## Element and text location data
-.-.-

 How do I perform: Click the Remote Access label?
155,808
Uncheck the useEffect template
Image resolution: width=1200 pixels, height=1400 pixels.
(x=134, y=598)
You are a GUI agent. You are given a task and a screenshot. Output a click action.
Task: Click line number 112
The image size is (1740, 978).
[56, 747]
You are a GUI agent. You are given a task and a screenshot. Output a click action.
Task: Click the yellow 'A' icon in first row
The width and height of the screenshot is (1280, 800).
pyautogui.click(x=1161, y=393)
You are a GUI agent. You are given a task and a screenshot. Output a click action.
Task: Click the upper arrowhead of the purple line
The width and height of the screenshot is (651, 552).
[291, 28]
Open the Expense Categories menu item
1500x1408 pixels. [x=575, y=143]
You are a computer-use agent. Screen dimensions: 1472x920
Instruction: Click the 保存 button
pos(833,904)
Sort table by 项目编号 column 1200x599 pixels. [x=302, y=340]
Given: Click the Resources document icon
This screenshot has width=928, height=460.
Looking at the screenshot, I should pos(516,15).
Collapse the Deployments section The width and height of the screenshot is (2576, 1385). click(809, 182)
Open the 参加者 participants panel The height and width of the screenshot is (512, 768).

-.-.-

## Brief
Reproduce every line above word for word.

## Task result
 How do I perform: Click the Remote Access label?
155,808
Uncheck the useEffect template
Image resolution: width=1200 pixels, height=1400 pixels.
(x=134, y=598)
You are a GUI agent. You are given a task and a screenshot. Output a click action.
Task: Click line number 112
The image size is (1740, 978).
[56, 747]
You are a GUI agent. You are given a task and a screenshot. Output a click action.
Task: Click the yellow 'A' icon in first row
The width and height of the screenshot is (1280, 800).
pyautogui.click(x=1161, y=393)
You are a GUI agent. You are given a task and a screenshot. Output a click action.
Task: Click the upper arrowhead of the purple line
The width and height of the screenshot is (651, 552).
[291, 28]
Open the Expense Categories menu item
1500x1408 pixels. [x=575, y=143]
You are a computer-use agent. Screen dimensions: 1472x920
Instruction: Click the 保存 button
pos(833,904)
Sort table by 项目编号 column 1200x599 pixels. [x=302, y=340]
Given: Click the Resources document icon
This screenshot has width=928, height=460.
Looking at the screenshot, I should pos(516,15).
Collapse the Deployments section The width and height of the screenshot is (2576, 1385). click(809, 182)
Open the 参加者 participants panel The height and width of the screenshot is (512, 768).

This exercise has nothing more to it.